Items from a data source:
--- START ---
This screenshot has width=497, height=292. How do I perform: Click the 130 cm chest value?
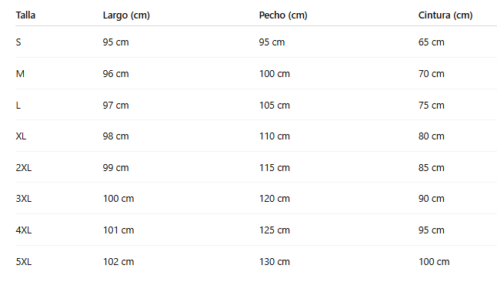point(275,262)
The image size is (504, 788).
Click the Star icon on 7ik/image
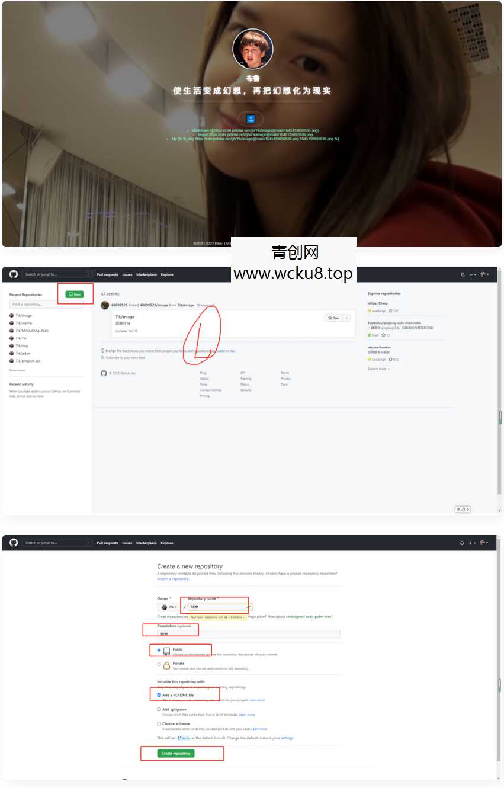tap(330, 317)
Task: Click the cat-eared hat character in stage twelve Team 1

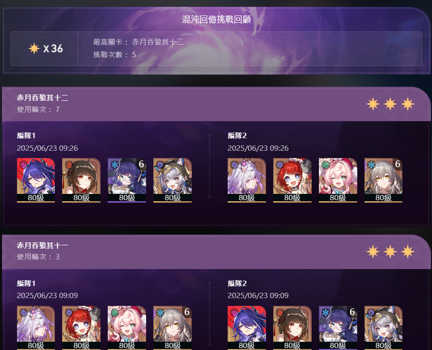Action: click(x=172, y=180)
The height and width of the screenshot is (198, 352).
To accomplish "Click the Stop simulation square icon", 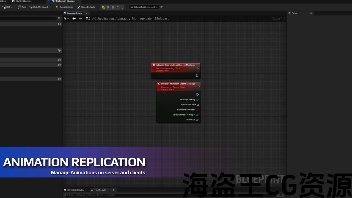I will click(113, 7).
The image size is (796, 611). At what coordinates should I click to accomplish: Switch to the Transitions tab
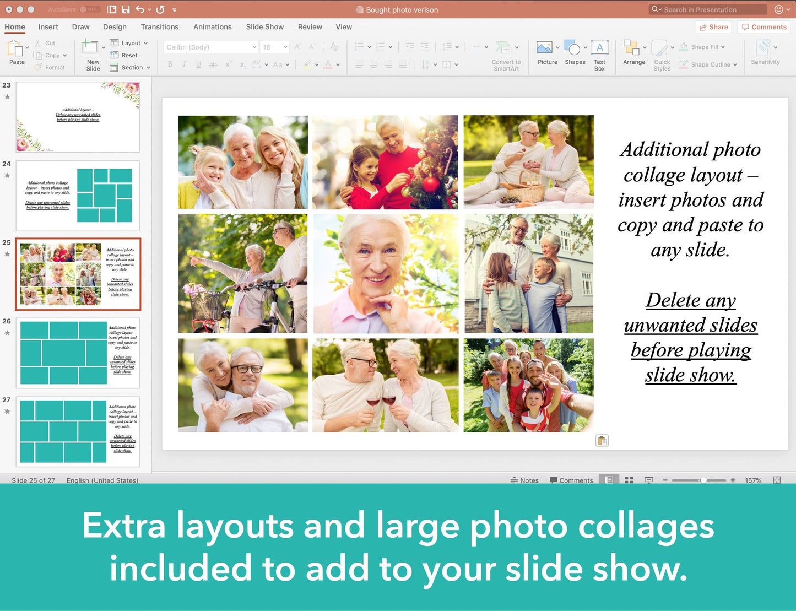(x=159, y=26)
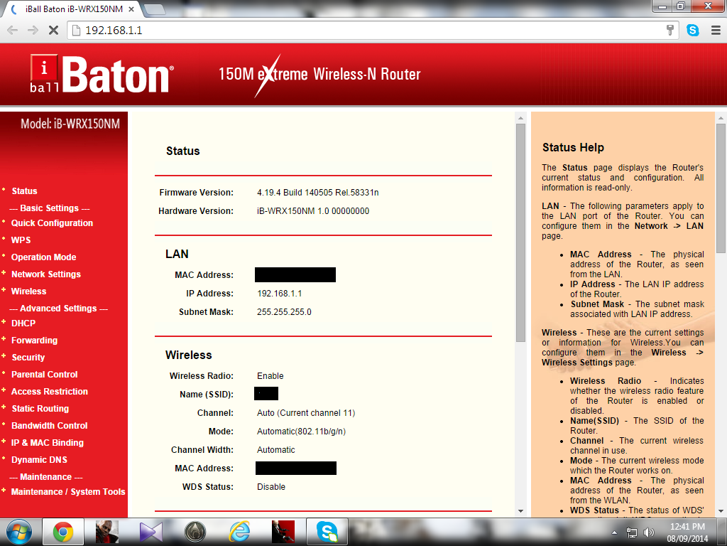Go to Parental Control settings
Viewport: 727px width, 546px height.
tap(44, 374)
--- END ---
[AIM OF THE EXERCISE]: Only what runs from the line containing "The image size is (796, 611)." through the end of the entries above should be extracted, exactly and without pictures.

[SOLUTION TO THIS PROBLEM]:
The image size is (796, 611). At what coordinates should I click to accomplish: Switch to the Transitions tab
(x=159, y=26)
Go to Parental Control settings
Viewport: 727px width, 546px height.
tap(44, 374)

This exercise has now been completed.